Tide will kill the Golden Domers - probably the most undeserved #1 ranking in 28 years. But hey. At least it will be a win over a team with a winning record. Roll Tide. ;-)

I don't know about anyone else, but the Fiesta Bowl looks like the best of all the bowl games to me.


----------



## Critter (Mar 20, 2010)

For what it is worth here is a news report of the new coach for CU pending a few things.

http://www.9news.com/sports/article/302 ... coach-deal


----------



## Catherder (Aug 2, 2008)

GaryFish said:


> I don't know about anyone else, but the Fiesta Bowl looks like the best of all the bowl games to me.

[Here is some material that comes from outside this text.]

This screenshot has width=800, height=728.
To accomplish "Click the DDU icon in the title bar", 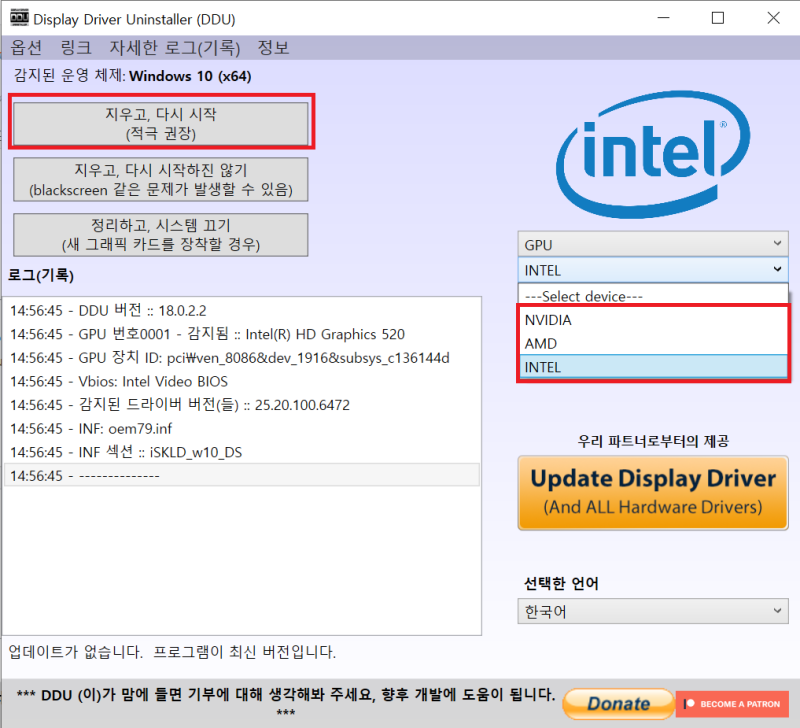I will [x=16, y=18].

+1. The rest of the BCS schedule seems pretty weak to me. A 5 loss Wisconsin team in the Rose bowl? Northern freakin Illinois in the Orange? (Maybe the ACC can finally win a BCS game? As of now I think they have as many BCS wins as a conference in the last decade as the Utes do) Anyway, Ugh.

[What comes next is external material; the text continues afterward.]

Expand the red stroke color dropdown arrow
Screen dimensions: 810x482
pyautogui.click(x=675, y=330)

Back on topic, Nick Satan/er Sabin is a good example of a former pro coach that has done well in college. Mora Jr. of UCLA is another.



BirdDogger said:


> I'd offer the OC job to Darrell Bevell of the Seattle Seahawks.

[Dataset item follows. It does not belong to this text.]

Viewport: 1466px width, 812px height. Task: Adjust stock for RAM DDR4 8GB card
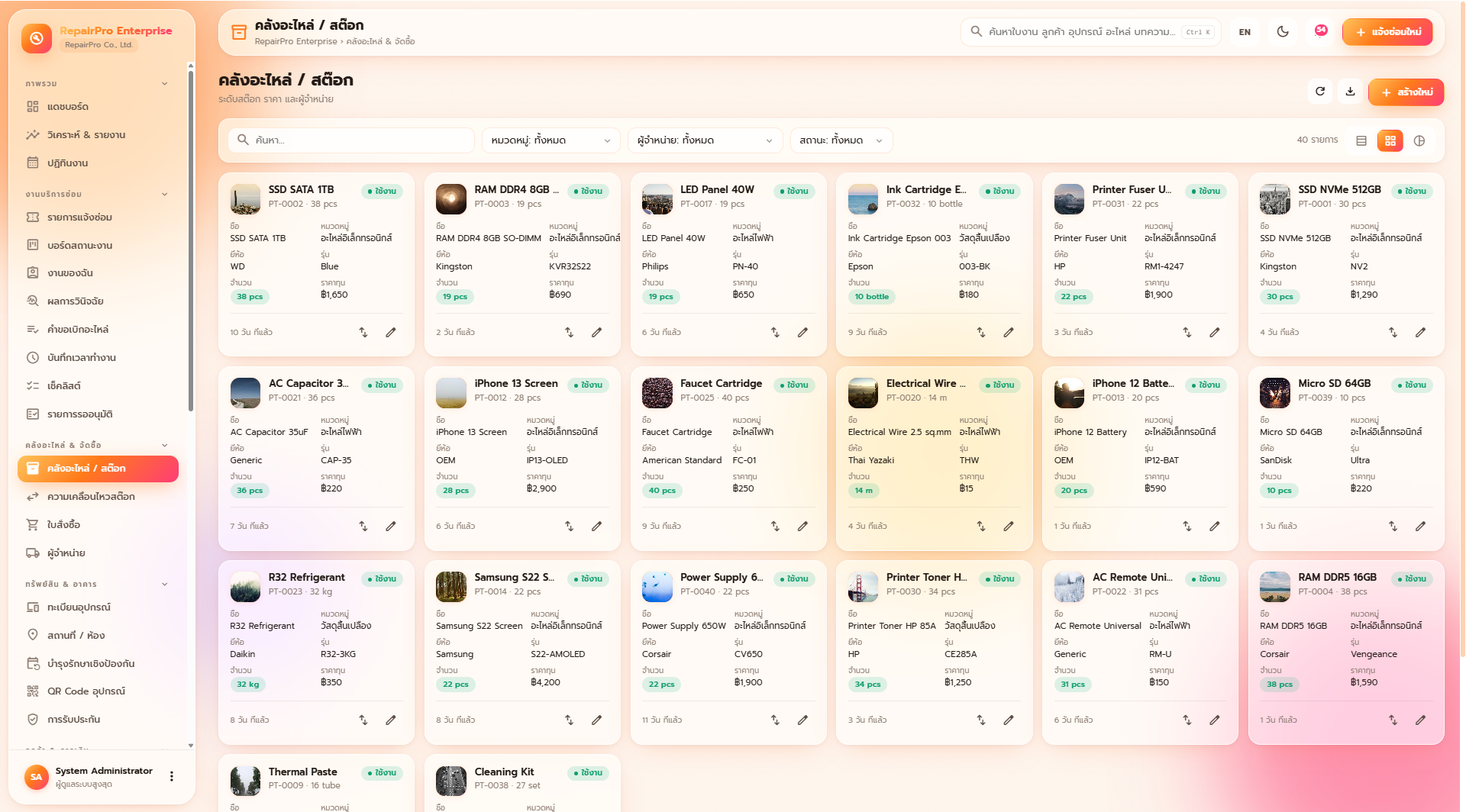(569, 332)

Why not head coach? I've heard good things about this guy recently.


----------



## martymcfly73 (Sep 17, 2007)

Catherder said:


> GaryFish said:
> 
> 
> > I don't know about anyone else, but the Fiesta Bowl looks like the best of all the bowl games to me.
> ...


I wouldn't classify Satan as a pro coach. He was only there a couple of years and bailed when it got tough.


----------



## GaryFish (Sep 7, 2007)

Word is, he went back to coach college because he didn't have to deal with the salary cap, or NFL drug use policies.

Roll (one for me) Tide!


----------



## xxxxxxBirdDogger (Mar 7, 2008)

> BirdDogger wrote:
> I'd offer the OC job to Darrell Bevell of the Seattle Seahawks.
> 
> by Catherder » Mon Dec 03, 2012 1:43 pm
> Why not head coach? I've heard good things about this guy recently.


Darrell's a super guy, knowledgeable and hard working from all accounts. His Seahawks are playing their hearts out for him. It would be Bevell's first head coaching gig, but I guess it was Bronco's as well. Bevell could probably be a great hire. I _know_ he would work some magic with the offense. He's light years ahead of Doman.

I hate to lose Bronco from a defensive standpoint, however. For all the things that drive me nuts about the program, Bronco Mendenhall can flat out coach a defense.


----------



## fatbass (Sep 11, 2007)

GaryFish said:


> Word is, he went back to coach college because he didn't have to deal with the salary cap, or NFL drug use policies.
> 
> Roll (one for me) Tide!


Now you're really stretching your butthurt! :lol:

Nick runs the tightest ship in the NCAA, especially regarding drug policy and restaurant fighting, unlike Bronco.


----------



## martymcfly73 (Sep 17, 2007)

fatbass said:


> GaryFish said:
> 
> 
> > Word is, he went back to coach college because he didn't have to deal with the salary cap, or NFL drug use policies.
> ...


Come on fatbass rancheritos is hardly a restaurant. Its borderline with a street side taco cart.


----------



## fatbass (Sep 11, 2007)

martymcfly73 said:


> fatbass said:
> 
> 
> > GaryFish said:
> ...


I LOVE Rancheritos (drive-thru)!


----------



## GaryFish (Sep 7, 2007)

Then again, is there any other school in these great United States, where players would get kicked off a football team for getting in a fight at a taco stand? I think at USC, they'd get kicked off for NOT getting in a fight at a taco stand.


----------